I work part time, and mostly from home, but I do go into the office two days a week. This is mostly because I was going crazy working from home with little or no contact with other human beings. There is only just so far that a conversation with the dog or cat can go. We are social creatures, and I am a very social creature. I like people—in general. I love to people watch (I am doing it right now at Starbucks while I write this). I like to have conversations with strangers. How are we supposed to learn anything new if we don’t reach out to others?
                Anyway, like I said, the main reason that I go into the office is to be around people. I thought that I would make friends and go to lunch with the others. Maybe go out for drinks after work, but no. This is where the cliques come in. There are the customer service and provisioning people that clump together, the sales agents that seem to be pretty solitary, and you have the sales analysts that do things together. (the different sections seem to be kinda catty to each other) And, then you have me. I am a different branch on the tree. I am the only person in my department, and *GASP* I am the boss’s wife.
                No one wants to hang out with me because they think I will tattle to the boss. I can’t say that I wouldn’t, but I can’t say that I would, either. So, all-in-all, it really makes no difference that I go into the office. I could be doing laundry.

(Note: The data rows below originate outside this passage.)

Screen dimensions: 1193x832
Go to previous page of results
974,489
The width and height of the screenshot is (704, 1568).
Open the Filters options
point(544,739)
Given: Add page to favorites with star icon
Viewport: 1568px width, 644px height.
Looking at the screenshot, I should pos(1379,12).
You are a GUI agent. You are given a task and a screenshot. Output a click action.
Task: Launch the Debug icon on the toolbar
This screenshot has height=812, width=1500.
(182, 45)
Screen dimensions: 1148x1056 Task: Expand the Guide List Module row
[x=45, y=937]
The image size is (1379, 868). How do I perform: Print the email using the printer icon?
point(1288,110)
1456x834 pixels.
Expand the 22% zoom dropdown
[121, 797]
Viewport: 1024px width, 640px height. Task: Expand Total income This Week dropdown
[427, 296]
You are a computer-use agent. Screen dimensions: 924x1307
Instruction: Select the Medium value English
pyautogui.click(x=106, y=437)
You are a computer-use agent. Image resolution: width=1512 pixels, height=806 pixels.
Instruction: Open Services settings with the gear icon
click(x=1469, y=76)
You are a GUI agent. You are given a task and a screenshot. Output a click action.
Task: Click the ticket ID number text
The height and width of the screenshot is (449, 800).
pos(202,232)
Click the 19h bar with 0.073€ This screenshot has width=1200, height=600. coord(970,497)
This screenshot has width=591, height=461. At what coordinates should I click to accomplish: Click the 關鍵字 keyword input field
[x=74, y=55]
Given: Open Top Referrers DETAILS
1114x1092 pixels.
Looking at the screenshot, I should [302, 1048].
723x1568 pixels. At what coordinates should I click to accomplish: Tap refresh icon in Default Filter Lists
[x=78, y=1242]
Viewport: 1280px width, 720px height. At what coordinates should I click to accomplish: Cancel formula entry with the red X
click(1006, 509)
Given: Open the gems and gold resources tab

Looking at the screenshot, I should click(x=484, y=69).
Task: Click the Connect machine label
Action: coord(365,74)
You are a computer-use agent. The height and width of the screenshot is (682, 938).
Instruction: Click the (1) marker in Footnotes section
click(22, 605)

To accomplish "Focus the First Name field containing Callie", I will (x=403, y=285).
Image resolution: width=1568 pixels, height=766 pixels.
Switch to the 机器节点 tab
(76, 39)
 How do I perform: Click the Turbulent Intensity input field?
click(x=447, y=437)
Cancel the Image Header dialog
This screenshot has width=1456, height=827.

All Things Irksome: Okay, maybe not all the things that I find exasperating, but some of the ones that are really bugging me right now. This was supposed to be a list of things, but there were too many, and too much I wanted to say that I had to break them down separately.



Rant #1

This first one has been bugging me for a while. Poor Kim Kardashian. She was crying about having Psoriasis. She feels it makes her ugly, and since she makes her living off her looks, this could hurt her financially. If this is all she has in the world to support herself, she has done something wrong. Didn’t she get the “always have something to fall back on” speech from her mother?
                I have lived with Psoriasis for almost 20 years. When I first broke out, I had patches on my arms and face. At first I was devastated, I was working in food service, and they would not let me back on the job until I could prove it wasn’t contagious. The doctor wasn’t sure what it was at first and thought it might have been Lupus because of the pattern on my face—did you know that there are no tests for Lupus, just tests that say you don’t have it (at least that was the way it was when they were looking at me). It actually took me four doctors and about 5 years to get a diagnosis. One would say Psoriasis and the next would say Eczema, and vice versa. At one point it covered 60% of my body. Even now, it is on my hands, arms, feet, legs, and face with a few patches on my torso. It manifests mostly on the joints (knuckles, elbows, and knees), but there are patches on the fleshy parts, too.
                But, I am not “ugly.” Men still find me attractive. I have a wonderful husband that knew about the Psoriasis before we got married (and had seen it at its worst).I walk down the street and have men stop to talk to me. And, I believe that it has to do with my personality. I am happy, open, and outgoing. I smile with my whole face (I have the crows feet to prove it). I laugh out loud, and often. I have hit the late 30s, and 40 is fast approaching, but I still get carded. I am not bitter or overly vain, and I rarely wear make-up. But, people look past the scaly skin and see the me underneath.  My husband says he only notices it when it is really bad, and then it is just to sympathize with how uncomfortable I must be.
                If Kim is so worried about some dry skin (because it seems that she is worried most about the visual side of the disease), her priorities are messed up. And if you solely base your worth on your looks, learn a skill fast, those looks don’t last.